Démence, cognition de la vie future et bilinguisme

En 2007, une étude pionnière réalisée par les chercheurs canadiens Ellen Bialystok, Fergus Craik et Morris Freedman a obtenu des résultats qui ont été relayés dans le monde entier (voir ici). Elle concerne le développement de la démence, c'est-à-dire les troubles qui affectent la mémoire, le langage, les aptitudes motrices et spatiales, la résolution de problèmes et l'attention. Ils ont examiné les dossiers médicaux d'un certain nombre de patients atteints de démence dans une clinique de mémoire de Toronto, dont la moitié était bilingue, et ils ont constaté que l'âge d'apparition des symptômes était de 4,1 ans plus tard que pour le groupe monolingue. Fondamentalement, être bilingue avait un effet protecteur en retardant l'apparition de la démence.

Quelques années plus tard, les mêmes chercheurs se sont concentrés uniquement sur les patients diagnostiqués avec la maladie d'Alzheimer – une cause fréquente de démence – et ont trouvé des résultats similaires. Dans leur conclusion, ils ont pris soin de souligner que le bilinguisme n'empêche pas le développement de la maladie mais qu'il semble retarder l'apparition de ses symptômes.

Depuis cette série d'études, d'autres groupes de recherche ont examiné le sujet dans l'espoir de confirmer que parler deux ou plusieurs langues a effectivement un effet protecteur. Morris Freedman et huit autres collègues de trois pays différents ont rendu compte de ces études récemment. Ils ont comparé les résultats de Toronto avec ceux de deux autres études, l'une faite à Hyderabad (Inde) et l'autre à Montréal. Ils ont rapporté que dans l'étude d'Hyderabad, l'âge de début de la démence chez un grand groupe de patients était étonnamment semblable à celui de la première étude de Toronto: 4,5 ans plus tard chez les bilingues que chez les personnes unilingues.

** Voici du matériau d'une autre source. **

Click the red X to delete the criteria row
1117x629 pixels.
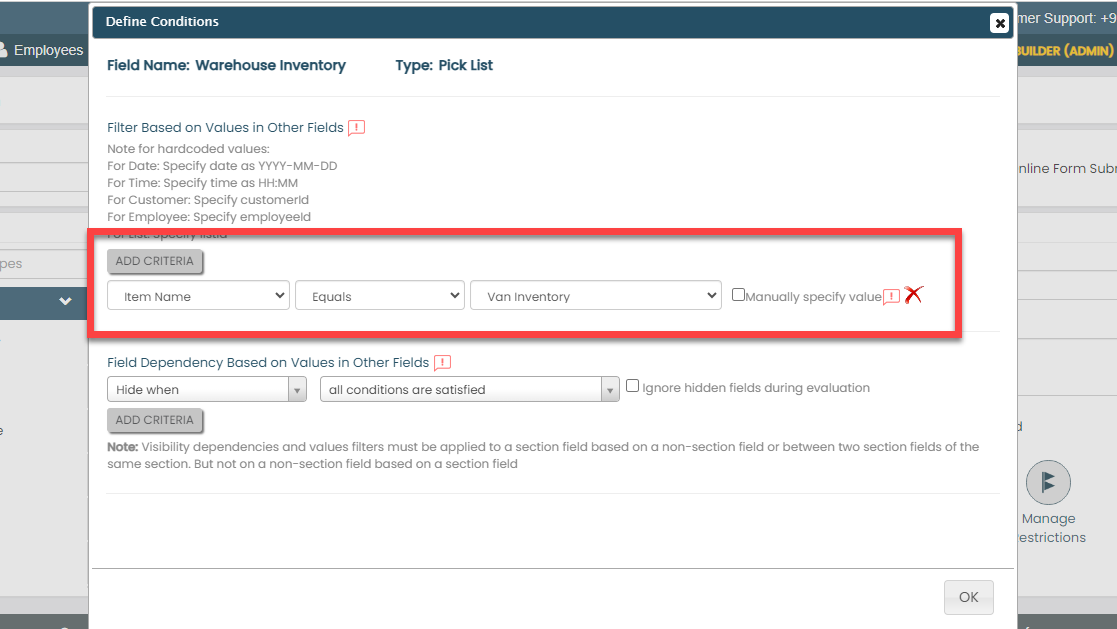913,295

Cependant, et c'est une surprise, l'étude montréalaise n'a pas montré le même effet global. L'étude a montré un effet protecteur significatif pour ceux qui parlaient au moins quatre langues, mais le bénéfice n'était que marginal pour ceux qui avaient trois langues, et il n'y avait pas de différence entre ceux qui parlaient une ou deux langues, sauf s'ils étaient immigrants. Ce qui était encore plus surprenant, c'est que les bilingues canadiens nés au Canada ont développé la maladie d'Alzheimer plus tôt, et non plus tard, que les personnes monolingues.

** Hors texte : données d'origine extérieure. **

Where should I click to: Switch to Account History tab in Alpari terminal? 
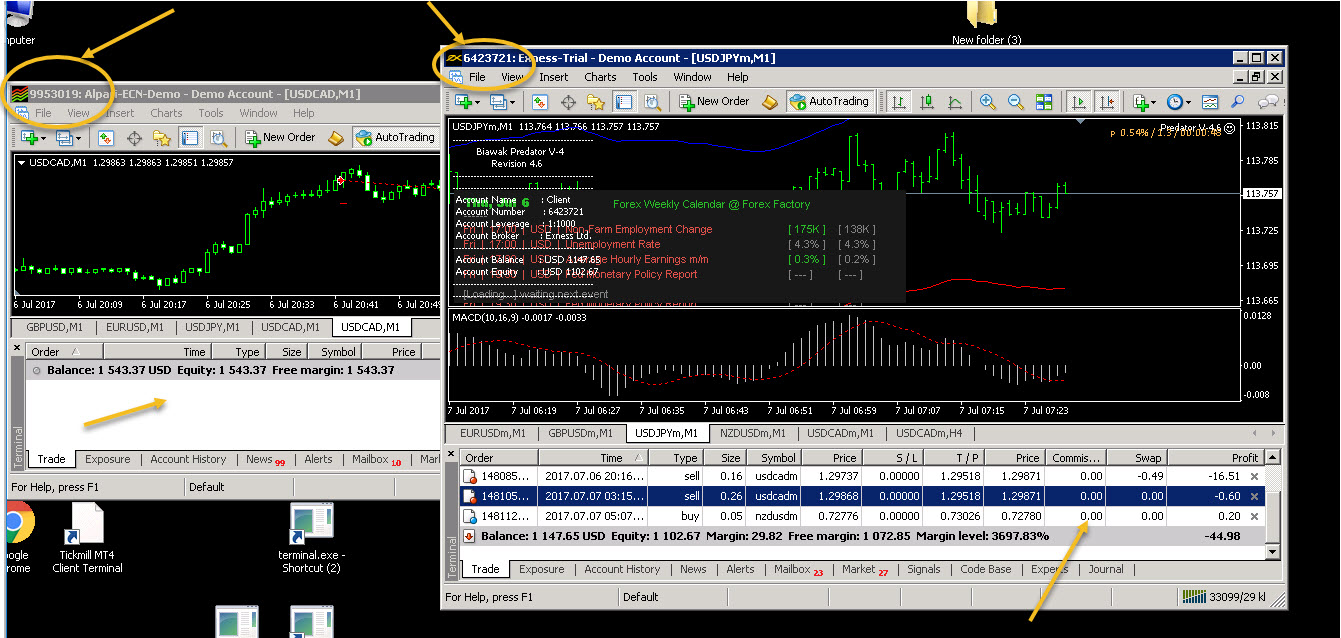[x=188, y=459]
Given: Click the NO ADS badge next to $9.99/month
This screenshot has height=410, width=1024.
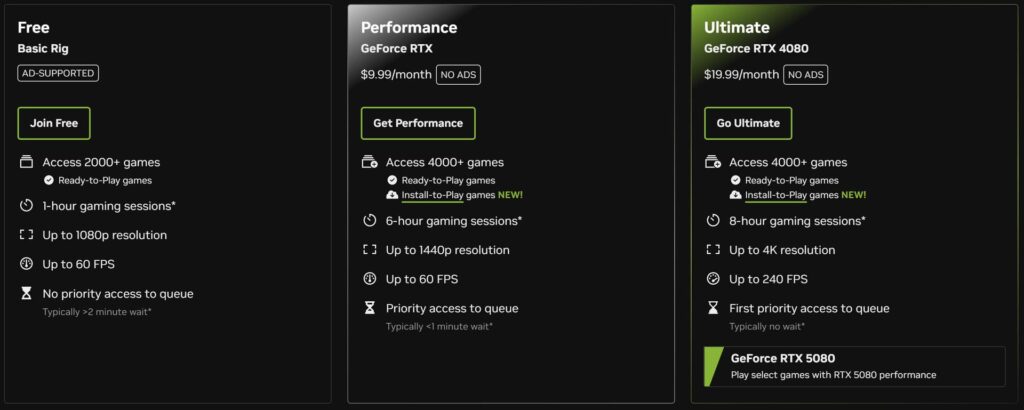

Morris Freedman et ses collègues ont essayé de donner un sens à ces résultats contradictoires. Par exemple, ils ont mentionné que la mesure de l'apparition de la démence était différente à Toronto et à Hyderabad, d'une part, et à Montréal, d'autre part. De plus, ils se sont interrogés sur la définition des immigrants et des non-immigrants dans l'étude montréalaise.

Mais l'explication peut être plus générale que cela. Nous savons depuis longtemps que la réserve cognitive, c'est-à-dire la résistance du cerveau au déclin cognitif dû au vieillissement, est associée à un certain nombre de facteurs tels que la cognition, l'éducation, le style de vie incluant les activités sociales et de loisir. exercice, etc. Cela explique pourquoi de nombreux sites Web consacrés à la santé mentionnent l'exercice, la stimulation mentale, la gestion du stress et une vie sociale active comme moyens, entre autres, de retarder la démence. Selon Morris Freedman et ses collègues, cela pourrait être «…. le bilinguisme seul est insuffisant pour garantir le report de la démence. "

Cette déclaration réaliste est un recul par rapport à ce que les gens (principalement les médias) ont retiré des premières études menées par Ellen Bialystok. Une combinaison de facteurs, au lieu d'un seul facteur, semblerait avoir un effet protecteur.

Où cela laisse-t-il le bilinguisme et son effet sur la cognition de la vie future, et pas seulement sur la démence? Une étude menée par Thomas Bak et ses collègues à Edimbourg, sur les citoyens âgés et non sur les patients déments, montre clairement que le bilinguisme a un effet positif. Afin d'éviter le problème des caractéristiques de base différentes dans les groupes bilingues et monolingues (p. Ex. Intelligence de l'enfance), ils ont administré une série de tests cognitifs aux personnes testées à l'âge de 11 ans, 60 ans auparavant. Lorsqu'ils ont comparé les monolingues et les bilingues du groupe, ils ont constaté que les bilingues (dont la majorité avait acquis une autre langue après l'âge de 11 ans) avaient un rendement significativement supérieur aux prévisions de leurs capacités cognitives de base, contrairement aux monolingues.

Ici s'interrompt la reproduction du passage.